These two real estates are in an advance stage of sale, according to Vozpópuli. Both cases were analyzed by the biggest vulture funds in Spain, such as Apollo and Cerberus, which have been wanting a higher presence in the land development. Other funds following this line of action are: Värde Partners (Aelca and Vía Célere), Castlelake (Aedas) and Lone Star (Neinor).
Habitat, ownership of the funds that made part of the capital after the tender, hopes to receive binding offers. Apollo, Bain Capital and other funds are studying it. The process is headed by Irea and its value may be around of €200 million.

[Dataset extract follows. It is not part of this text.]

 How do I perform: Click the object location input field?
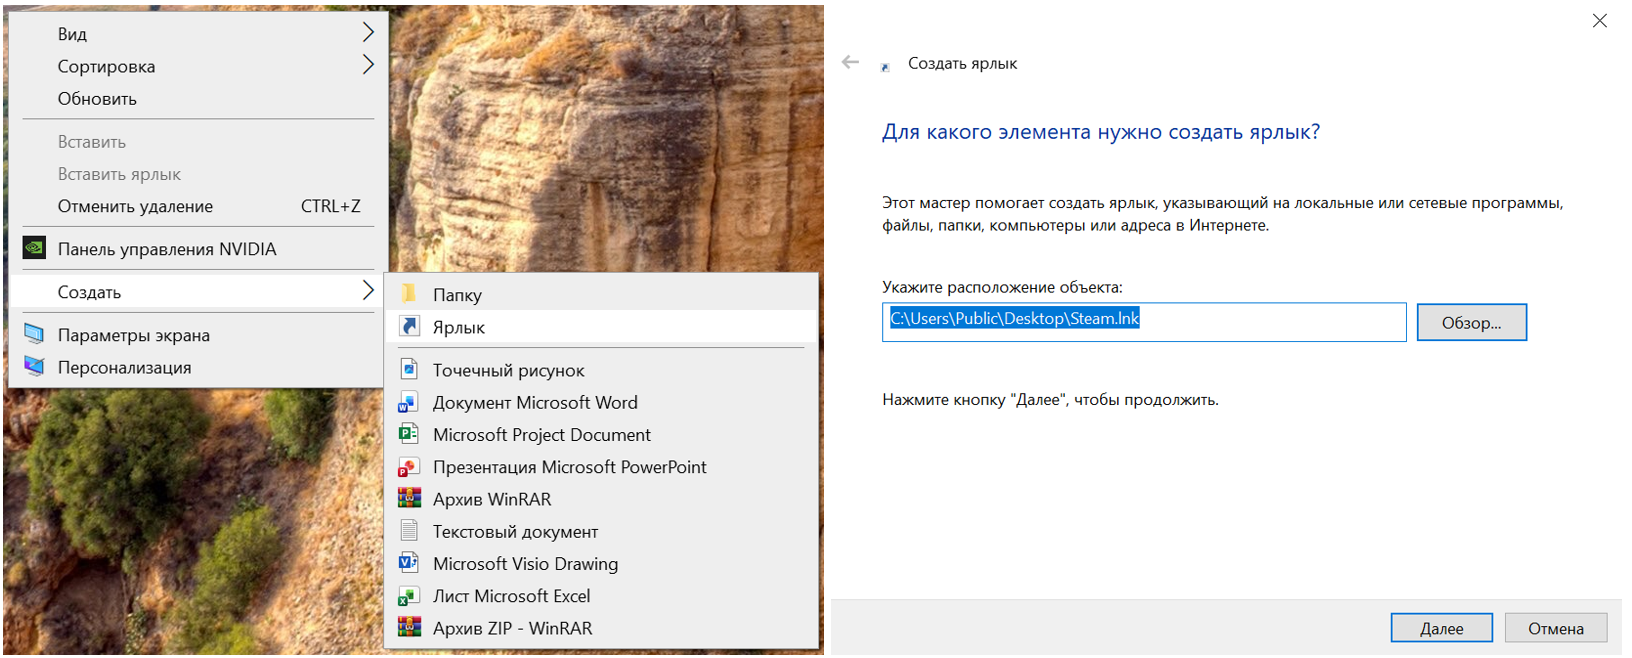point(1144,321)
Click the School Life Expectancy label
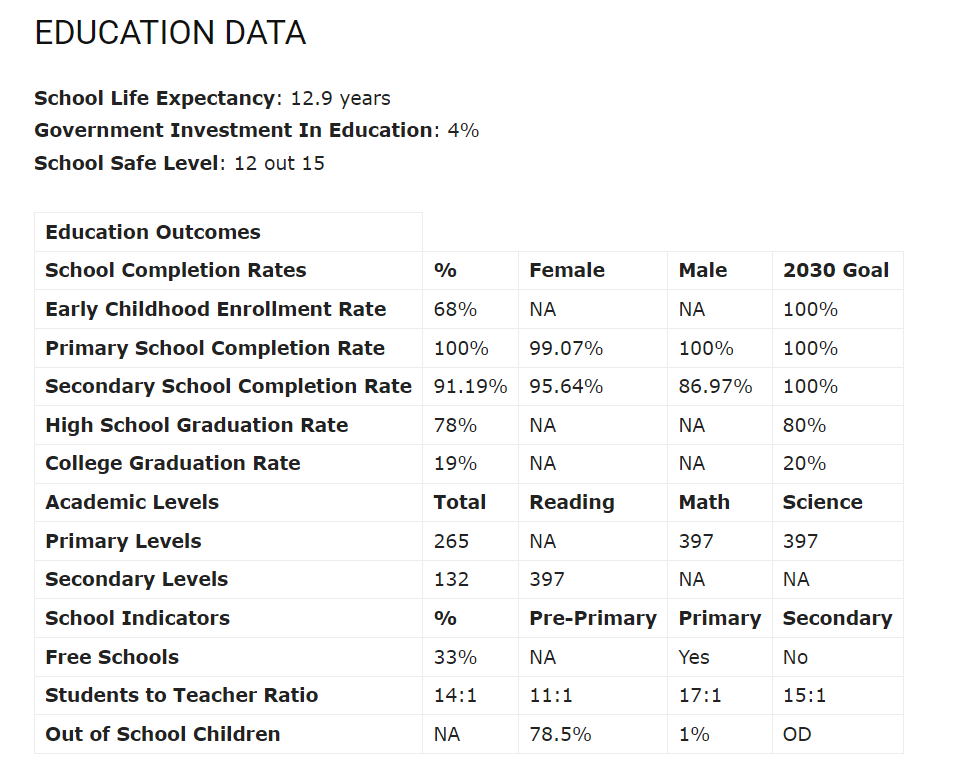Image resolution: width=967 pixels, height=770 pixels. pyautogui.click(x=154, y=98)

This developer produced one of the biggest creditors’ tenders in Spain, at the beginning of the crisis, after the one from Martinsa. As a result of the fall, several vulture funds bought their debt which, as an outcome of the insolvency proceeding, was converted into shares. That way, Goldman Sachs, Bank of America Merrill Lynch, Capston, Marathon and SC Lowy comprise around 70% of the capital, which is now for sale. The remaining is controlled by Ferrovial, Figueras family, and several major investors’ Catalans, such as Isak Andic, a shareholder of reference of Mango.
The situation of Inmoglaciar is different, since its sale relates to the interest of Moreno family, owner of the company capital, to take advantage of the recovery of the sector in order to produce capital gains. The owners of Inmoglaciar have mandated Montalbán Atlas Capital to sell 75% of the company. Several funds have studied the operation over the last weeks, such as Apollo and Cerberus, but sources of the sector refer that Cerberus seems to have more options.